Although it helped usher in the New Taiwanese Cinema movement, Edward Yang’s 1985 masterwork had even greater personal significance for its principals. Budding auteur Hou Hsiao-hsien mortgaged his home to finance the film he co-wrote. He also played the co-lead opposite pop star Tsai Chin, who would later marry Yang after meeting him on the production. Yet, despite its reputation, the resulting film has largely survived on nearly unwatchable prints. Fortunately, it has been restored to a pristine clarity that will allow cineastes to finally appreciate Yang’s Taipei Story as it was meant to be seen when it screens during the 54th New York Film Festival.
It seems like Ah-chin is on the brink of realizing her Taiwanese Dream in the opening scene. Assured of a promotion by her boss, she decides to buy a flat in a fashionable neighborhood with her long-term lover Lung, who has recently returned from America to take over his family’s textile concern. However, his restless heart is not in the business or their supposedly on-again romance. He still pines for baseball glory and increasingly resents the mundane realities he is stuck with.
Their relationship is further strained when both are betrayed by their mentor figures. For the westernized, career-minded Ah-chin, suddenly being out of work is particularly humiliating. She tries to console herself with her sister’s hard-partying friends, but she is not accustomed to their lifestyle or the unwanted attention that comes with it.
Yang deliberately chose the English title Taipei Story to echo Ozu’s masterpiece, but the temperaments of the two films could not be more dissimilar. Whereas Ozu pulls the viewer in, inviting us to empathize with his characters, Yang keeps the audience emotionally at arm’s length. Hou and Tsai play Lung and Ah-chin with such extreme reserve in such austere settings, it feels like Yang is literally choking off all the oxygen to the film.

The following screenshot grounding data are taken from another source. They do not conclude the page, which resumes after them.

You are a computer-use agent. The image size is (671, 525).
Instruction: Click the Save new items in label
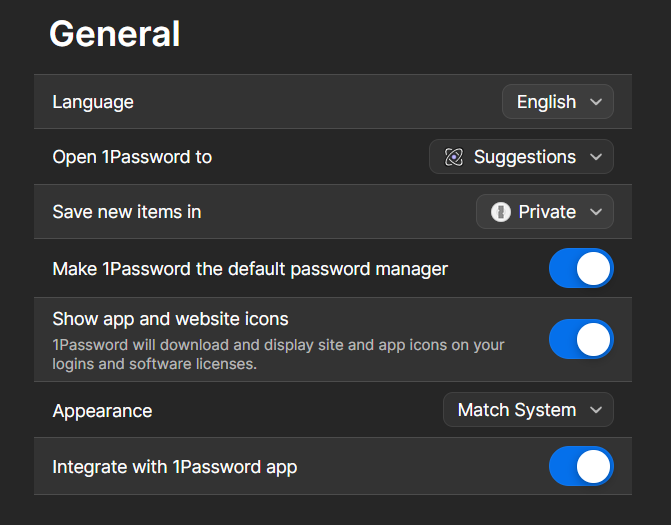127,212
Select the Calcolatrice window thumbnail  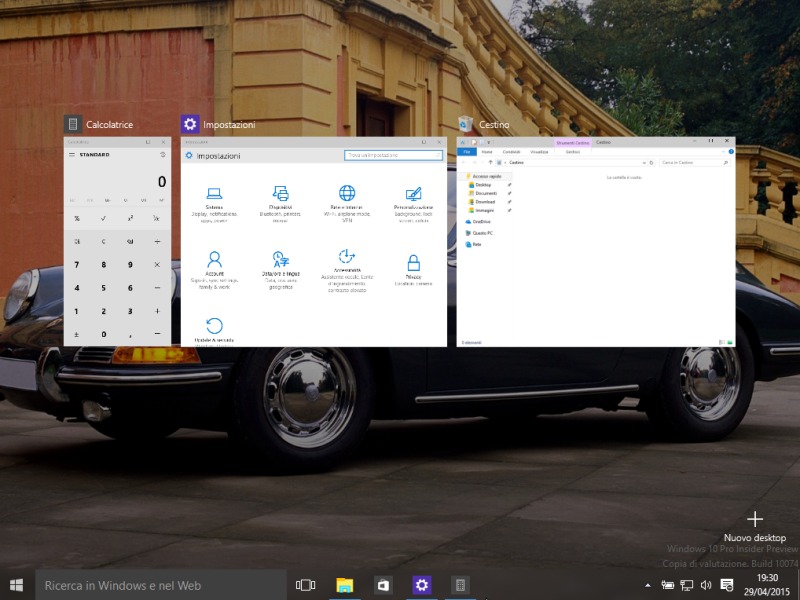click(x=117, y=242)
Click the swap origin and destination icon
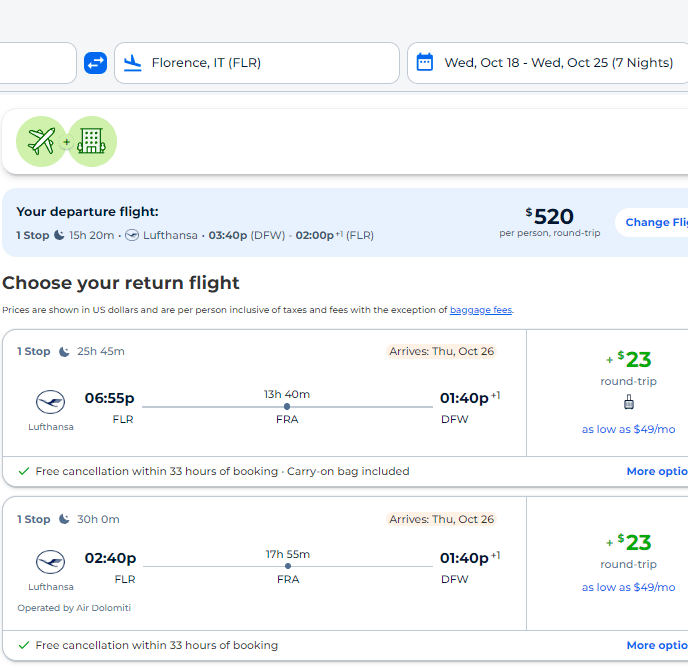The width and height of the screenshot is (688, 668). pyautogui.click(x=95, y=63)
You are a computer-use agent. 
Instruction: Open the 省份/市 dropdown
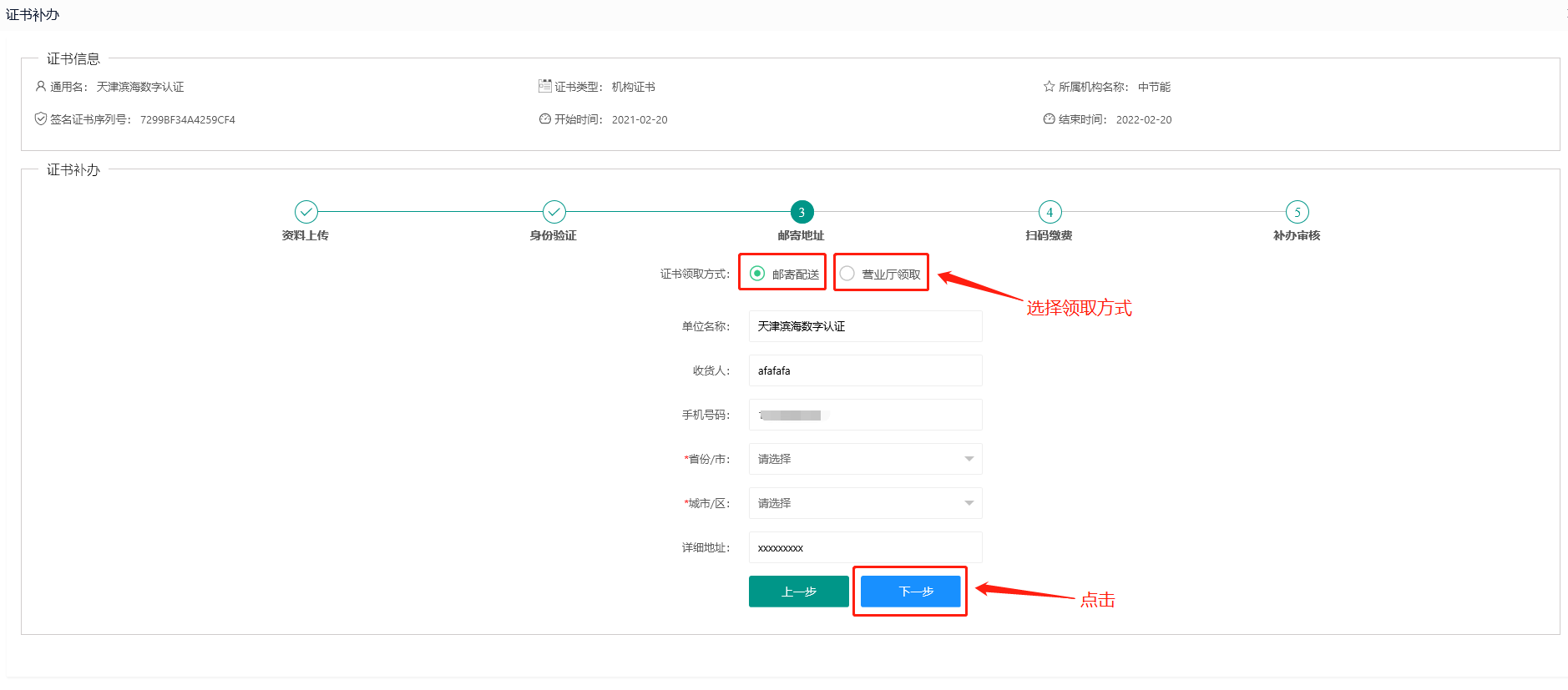[x=865, y=459]
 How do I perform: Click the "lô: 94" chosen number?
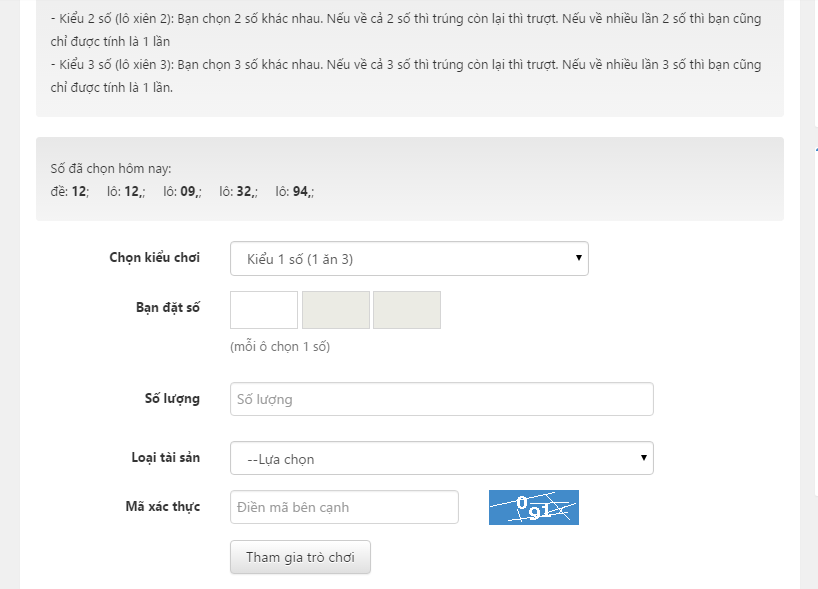coord(295,191)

Still, Hou conveys a sense of the barely contained ferocity roiling within Lung. Just seeing him nervously taking practice swings in the opening scene tells us he is trouble. Likewise, Tsai’s Ah-chin utterly unsettles and unbalances viewer expectations and judgments, suggesting not so contradictory elements of naivety and sociopathic manipulation, sometimes even within the same scene.